Apenas 17 días separan dos escenas que hoy explican el delicado presente de la provincia. Por un lado, el mensaje del gobernador Gustavo Melella ante la Legislatura, donde no hubo referencias de fondo a la situación económica. Por otro, la exposición del ministro de Economía, Alejandro Barroso, ante la comisión de Presupuesto, donde finalmente comenzaron a aparecer los números que el Gobierno había evitado mostrar.
El contraste es contundente: mientras el mandatario provincial se permitía incluso especular con una eventual reforma constitucional, la realidad financiera avanzaba en sentido contrario, hasta derivar en un escenario que hoy roza el riesgo de cesación de pagos.
Durante su discurso de apertura legislativa, Melella omitió cualquier referencia concreta al estado de las cuentas públicas. No hubo advertencias, ni diagnóstico, ni señales de alerta.
Sin embargo, menos de tres semanas después, el propio Gobierno llevó a la Legislatura una imagen que expone un déficit acumulado superior a los $226.000 millones, con un rojo mensual sostenido y una deuda flotante en expansión.
Ese dato no solo cambia el escenario: lo redefine.
La presentación de Barroso ante la comisión que preside Matías Lapadula dejó en claro que la provincia enfrenta serias dificultades para sostener su funcionamiento:
Crece la presión sobre el pago a proveedores
Se instala la posibilidad de abonar salarios en cuotas
Se proyecta una fuerte restricción en la actividad estatal
En los pasillos legislativos, el diagnóstico es cada vez más explícito: el Gobierno intenta ahora administrar las consecuencias de una crisis que no fue anticipada públicamente.
Lejos de anunciar un plan de ordenamiento estructural, lo que comenzó a trascender es un paquete de medidas que busca ganar tiempo:
Emisión de letras para financiar el déficit
Evaluación de nuevos impuestos
Reprogramación de pagos
Estas herramientas, sin embargo, no resuelven el problema de fondo.
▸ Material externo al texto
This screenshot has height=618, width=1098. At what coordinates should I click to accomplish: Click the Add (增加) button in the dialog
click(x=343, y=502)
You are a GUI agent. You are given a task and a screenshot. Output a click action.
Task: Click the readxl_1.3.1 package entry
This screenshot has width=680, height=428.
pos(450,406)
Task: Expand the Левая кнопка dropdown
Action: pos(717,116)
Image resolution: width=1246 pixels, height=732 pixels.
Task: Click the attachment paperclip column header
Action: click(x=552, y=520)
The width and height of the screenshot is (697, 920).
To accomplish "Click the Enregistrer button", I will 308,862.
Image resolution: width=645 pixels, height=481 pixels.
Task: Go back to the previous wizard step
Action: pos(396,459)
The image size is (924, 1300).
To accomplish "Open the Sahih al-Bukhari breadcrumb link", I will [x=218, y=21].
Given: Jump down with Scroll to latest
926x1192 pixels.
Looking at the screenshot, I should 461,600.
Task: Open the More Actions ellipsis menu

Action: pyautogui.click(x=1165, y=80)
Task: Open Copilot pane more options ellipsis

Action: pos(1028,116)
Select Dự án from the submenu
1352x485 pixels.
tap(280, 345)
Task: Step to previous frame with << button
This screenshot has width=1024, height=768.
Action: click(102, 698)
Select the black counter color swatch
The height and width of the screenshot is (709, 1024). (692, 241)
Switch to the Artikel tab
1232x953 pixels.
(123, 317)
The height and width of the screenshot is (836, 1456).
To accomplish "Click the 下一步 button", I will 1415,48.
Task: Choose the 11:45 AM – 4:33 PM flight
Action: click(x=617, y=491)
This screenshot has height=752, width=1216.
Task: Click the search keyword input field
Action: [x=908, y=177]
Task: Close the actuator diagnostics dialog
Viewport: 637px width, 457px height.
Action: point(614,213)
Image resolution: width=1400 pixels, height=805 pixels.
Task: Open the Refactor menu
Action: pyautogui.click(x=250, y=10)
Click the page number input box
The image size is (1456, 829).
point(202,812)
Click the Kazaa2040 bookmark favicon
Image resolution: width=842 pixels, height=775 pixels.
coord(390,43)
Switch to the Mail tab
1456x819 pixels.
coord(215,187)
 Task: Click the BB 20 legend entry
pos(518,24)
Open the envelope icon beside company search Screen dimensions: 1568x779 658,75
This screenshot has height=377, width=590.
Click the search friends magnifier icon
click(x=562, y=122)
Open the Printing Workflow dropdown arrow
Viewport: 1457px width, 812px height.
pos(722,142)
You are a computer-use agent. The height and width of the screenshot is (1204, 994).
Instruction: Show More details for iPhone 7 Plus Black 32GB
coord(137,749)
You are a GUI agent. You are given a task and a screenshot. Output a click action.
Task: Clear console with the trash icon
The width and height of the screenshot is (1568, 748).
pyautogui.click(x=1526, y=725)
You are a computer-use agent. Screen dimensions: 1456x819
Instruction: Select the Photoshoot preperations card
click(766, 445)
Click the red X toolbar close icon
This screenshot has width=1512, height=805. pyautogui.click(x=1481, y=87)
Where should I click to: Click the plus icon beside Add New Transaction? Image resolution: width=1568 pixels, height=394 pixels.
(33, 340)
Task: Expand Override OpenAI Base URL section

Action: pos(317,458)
Por el contrario, profundizan un esquema de endeudamiento que ya aparece como uno de los factores centrales del deterioro financiero.
El escenario que se empieza a delinear es el de un Estado que podría entrar en una dinámica de parálisis:
Menos obra pública, menor capacidad de respuesta y una administración enfocada exclusivamente en sostener lo básico.
En términos concretos, esto implica una retracción casi total de la actividad estatal, con impacto directo en la economía local.
El giro en apenas 17 días deja una pregunta inevitable:
¿Se trató de una falta de previsión o de una decisión política de no exponer la gravedad de la situación?
Lo cierto es que hoy el Gobierno se enfrenta a una realidad que ya no puede ocultar. Y mientras intenta instalar la idea de una crisis heredada o inevitable, los números muestran que el problema es actual, profundo y sin una salida clara en el corto plazo.
En ese contexto, la discusión ya no pasa por proyectos a futuro, sino por algo mucho más urgente: cómo evitar que la provincia entre en una crisis aún mayor, con consecuencias directas sobre trabajadores, proveedores y el conjunto de la sociedad fueguina.